Prayers David for you and Linda. Gary had his replaced the old fashioned way, his was leaking from damaged caused by a. Infection years before. Long story and I won’t bore you with it, he felt so much better after he recovered. His was a titanium valve put in about 30 years ago. His original valve lasted the rest of his life. Only downer was anticoagulants for the duration. I’m sure much has improved in the past 30 years. Prayers for successful surgery, and complete recovery.
Sue: Thanks for reading and commenting. I didn’t know that was one of Gary’s health problems. Many others have gone through what I’m soon to go through.
I appreciate the details! I’ll definitely be praying. I understand what the doctors are saying, about doing the surgery now when you’re younger/healthier. I have a friend (85 today) who badly needs both knees replaced. With her weight and other health issues (diabetic and stage 4 kidney disease), dr’s won’t do surgery due to the risk. So, she’s become basically unable to walk — which has its own issues. I wish I could have foreseen this and urged her to have the knees done even 5 yrs ago. My dad had open-heart surgery about 8 years ago and has done great since! Be aware, as I’m sure you are, that depression following the surgery is really common. Why, I’m not sure. But if you know that going in, it can help you not be surprised and able to cope if it happens. Be good to yourself and I know you’re doing that with looking for good reading material, etc.

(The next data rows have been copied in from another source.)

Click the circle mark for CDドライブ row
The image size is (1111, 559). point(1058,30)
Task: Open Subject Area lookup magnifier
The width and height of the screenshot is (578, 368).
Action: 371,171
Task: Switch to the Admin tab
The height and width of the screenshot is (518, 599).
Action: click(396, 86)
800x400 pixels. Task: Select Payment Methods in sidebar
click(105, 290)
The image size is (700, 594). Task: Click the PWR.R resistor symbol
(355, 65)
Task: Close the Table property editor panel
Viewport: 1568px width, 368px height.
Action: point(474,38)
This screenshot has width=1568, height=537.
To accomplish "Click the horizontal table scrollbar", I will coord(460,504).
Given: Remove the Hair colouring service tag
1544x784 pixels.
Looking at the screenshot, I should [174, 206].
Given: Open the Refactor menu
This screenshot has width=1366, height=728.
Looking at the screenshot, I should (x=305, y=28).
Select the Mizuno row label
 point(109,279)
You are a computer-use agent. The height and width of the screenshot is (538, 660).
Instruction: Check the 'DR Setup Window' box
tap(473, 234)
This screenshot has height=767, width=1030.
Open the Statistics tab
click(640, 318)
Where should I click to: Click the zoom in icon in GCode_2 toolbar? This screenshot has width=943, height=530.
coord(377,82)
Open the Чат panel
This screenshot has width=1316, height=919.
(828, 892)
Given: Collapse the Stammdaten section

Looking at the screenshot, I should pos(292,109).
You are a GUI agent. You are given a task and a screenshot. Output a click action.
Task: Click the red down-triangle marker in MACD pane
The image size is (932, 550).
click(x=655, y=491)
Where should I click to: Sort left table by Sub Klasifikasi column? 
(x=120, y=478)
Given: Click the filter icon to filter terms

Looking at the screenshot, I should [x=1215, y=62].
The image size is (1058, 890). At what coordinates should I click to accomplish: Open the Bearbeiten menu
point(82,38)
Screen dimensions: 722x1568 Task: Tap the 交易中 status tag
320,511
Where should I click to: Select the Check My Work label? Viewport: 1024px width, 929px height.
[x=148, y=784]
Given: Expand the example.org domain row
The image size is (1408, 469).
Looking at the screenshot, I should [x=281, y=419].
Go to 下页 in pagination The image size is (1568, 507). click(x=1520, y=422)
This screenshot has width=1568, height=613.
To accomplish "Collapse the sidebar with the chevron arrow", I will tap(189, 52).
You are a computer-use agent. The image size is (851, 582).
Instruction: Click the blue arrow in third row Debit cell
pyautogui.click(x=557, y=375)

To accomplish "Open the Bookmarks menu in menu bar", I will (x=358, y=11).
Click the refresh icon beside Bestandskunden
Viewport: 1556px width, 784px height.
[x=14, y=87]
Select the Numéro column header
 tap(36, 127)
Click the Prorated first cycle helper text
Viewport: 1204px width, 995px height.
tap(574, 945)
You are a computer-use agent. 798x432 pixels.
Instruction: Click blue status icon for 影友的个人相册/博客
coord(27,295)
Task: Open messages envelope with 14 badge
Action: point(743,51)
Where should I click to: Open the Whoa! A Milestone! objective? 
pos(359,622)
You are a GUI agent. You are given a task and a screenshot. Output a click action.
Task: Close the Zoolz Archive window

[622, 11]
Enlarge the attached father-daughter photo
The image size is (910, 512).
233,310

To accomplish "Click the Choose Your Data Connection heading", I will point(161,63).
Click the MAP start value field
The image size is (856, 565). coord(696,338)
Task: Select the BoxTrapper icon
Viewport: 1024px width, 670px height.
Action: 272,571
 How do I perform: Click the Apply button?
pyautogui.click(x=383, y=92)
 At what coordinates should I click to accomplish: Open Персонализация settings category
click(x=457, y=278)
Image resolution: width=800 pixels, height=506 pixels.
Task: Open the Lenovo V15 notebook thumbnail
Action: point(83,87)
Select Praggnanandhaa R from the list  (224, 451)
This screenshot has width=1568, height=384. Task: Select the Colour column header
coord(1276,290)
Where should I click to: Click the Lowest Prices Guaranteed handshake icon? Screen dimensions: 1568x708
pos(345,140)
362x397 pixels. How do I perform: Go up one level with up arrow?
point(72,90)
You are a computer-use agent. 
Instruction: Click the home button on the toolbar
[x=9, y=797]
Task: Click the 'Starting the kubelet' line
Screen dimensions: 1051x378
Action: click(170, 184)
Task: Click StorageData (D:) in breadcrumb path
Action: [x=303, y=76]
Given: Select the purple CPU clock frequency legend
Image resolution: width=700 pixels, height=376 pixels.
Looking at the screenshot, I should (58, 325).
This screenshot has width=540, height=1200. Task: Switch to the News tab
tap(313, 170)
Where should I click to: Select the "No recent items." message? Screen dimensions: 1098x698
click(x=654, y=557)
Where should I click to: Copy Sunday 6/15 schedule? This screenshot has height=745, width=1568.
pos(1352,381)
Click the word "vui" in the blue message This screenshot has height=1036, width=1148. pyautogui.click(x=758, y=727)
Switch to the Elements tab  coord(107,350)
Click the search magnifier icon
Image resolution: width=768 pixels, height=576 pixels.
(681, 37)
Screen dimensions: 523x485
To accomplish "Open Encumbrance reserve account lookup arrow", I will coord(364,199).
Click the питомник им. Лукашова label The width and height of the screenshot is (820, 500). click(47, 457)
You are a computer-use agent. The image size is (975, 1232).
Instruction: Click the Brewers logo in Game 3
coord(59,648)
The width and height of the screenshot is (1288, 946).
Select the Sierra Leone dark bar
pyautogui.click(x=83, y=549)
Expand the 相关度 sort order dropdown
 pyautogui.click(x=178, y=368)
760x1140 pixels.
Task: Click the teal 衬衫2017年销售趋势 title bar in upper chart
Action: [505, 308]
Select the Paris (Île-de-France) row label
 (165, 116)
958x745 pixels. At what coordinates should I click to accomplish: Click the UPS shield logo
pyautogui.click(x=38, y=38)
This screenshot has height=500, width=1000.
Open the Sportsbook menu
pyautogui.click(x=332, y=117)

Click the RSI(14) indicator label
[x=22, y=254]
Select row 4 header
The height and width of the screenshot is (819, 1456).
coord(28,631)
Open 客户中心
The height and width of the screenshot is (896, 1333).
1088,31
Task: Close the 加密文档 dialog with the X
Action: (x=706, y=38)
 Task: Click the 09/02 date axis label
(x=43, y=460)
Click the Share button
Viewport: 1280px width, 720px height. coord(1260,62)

Susan: Yes, while I’d rather not undergo such major surgery, it’s better to do it now rather than when the valve deteriorates to the point of giving me problems. Thanks for the caution about depression.
Sorry you’re going through this, Dave. But you’re strong, and God is with you. We’ll be praying. Love you!
Thanks, Katie. And after the surgery (now put off until July 29 or possibly later). When I’m past it, I’ll just be through a fraction of what you’ve experienced.